— RECORD EXTRACTS —
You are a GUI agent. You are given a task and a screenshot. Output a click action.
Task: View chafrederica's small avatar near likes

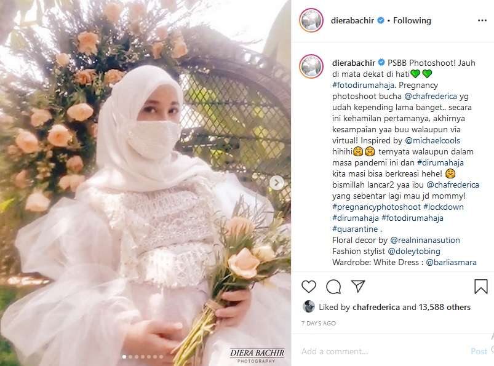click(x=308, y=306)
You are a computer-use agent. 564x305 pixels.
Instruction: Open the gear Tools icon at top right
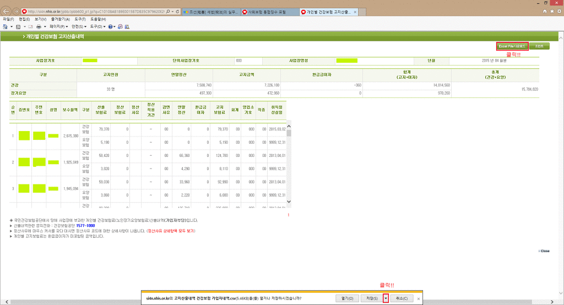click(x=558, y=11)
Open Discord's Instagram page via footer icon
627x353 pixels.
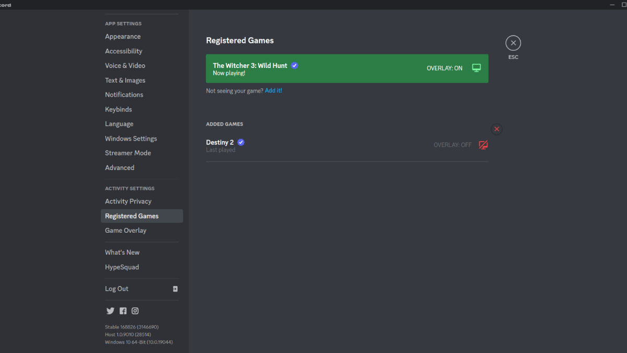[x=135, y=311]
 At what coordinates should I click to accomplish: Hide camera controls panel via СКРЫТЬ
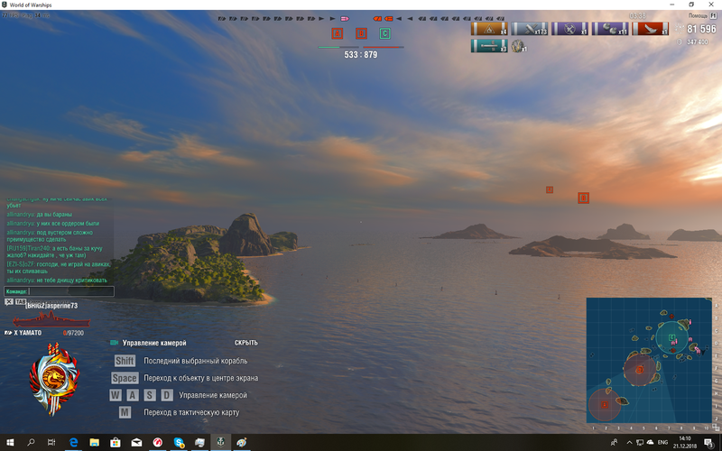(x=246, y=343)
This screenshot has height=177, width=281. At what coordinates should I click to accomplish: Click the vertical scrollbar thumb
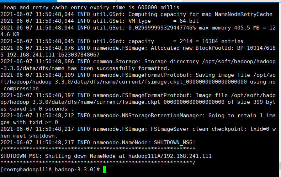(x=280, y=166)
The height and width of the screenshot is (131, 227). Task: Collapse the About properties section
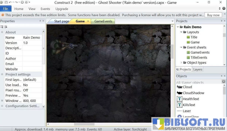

---

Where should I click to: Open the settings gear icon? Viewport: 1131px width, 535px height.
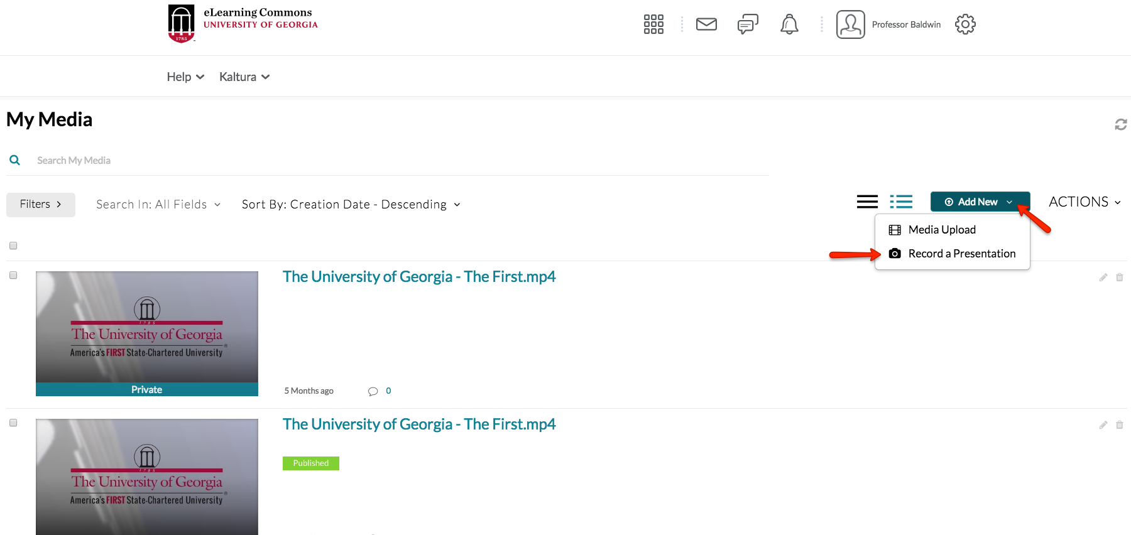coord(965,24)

— EXERCISE REQUIREMENTS —
Change "screenshot" to "screen capture" in the part that opens with the line containing "You are a GUI" and closes with the line containing "The height and", keeping everything else the same. Leave the pictures out.

— THE SOLUTION —
You are a GUI agent. You are given a task and a screen capture. Output a click action.
Task: View chafrederica's small avatar near likes

click(x=308, y=306)
You are a computer-use agent. 564x305 pixels.
Instruction: Open the gear Tools icon at top right
click(x=558, y=11)
Open Discord's Instagram page via footer icon
627x353 pixels.
[x=135, y=311]
 At what coordinates should I click to accomplish: Hide camera controls panel via СКРЫТЬ
(x=246, y=343)
This screen capture has height=177, width=281. At what coordinates should I click to accomplish: Click the vertical scrollbar thumb
(x=280, y=166)
The height and width of the screen capture is (131, 227). Task: Collapse the About properties section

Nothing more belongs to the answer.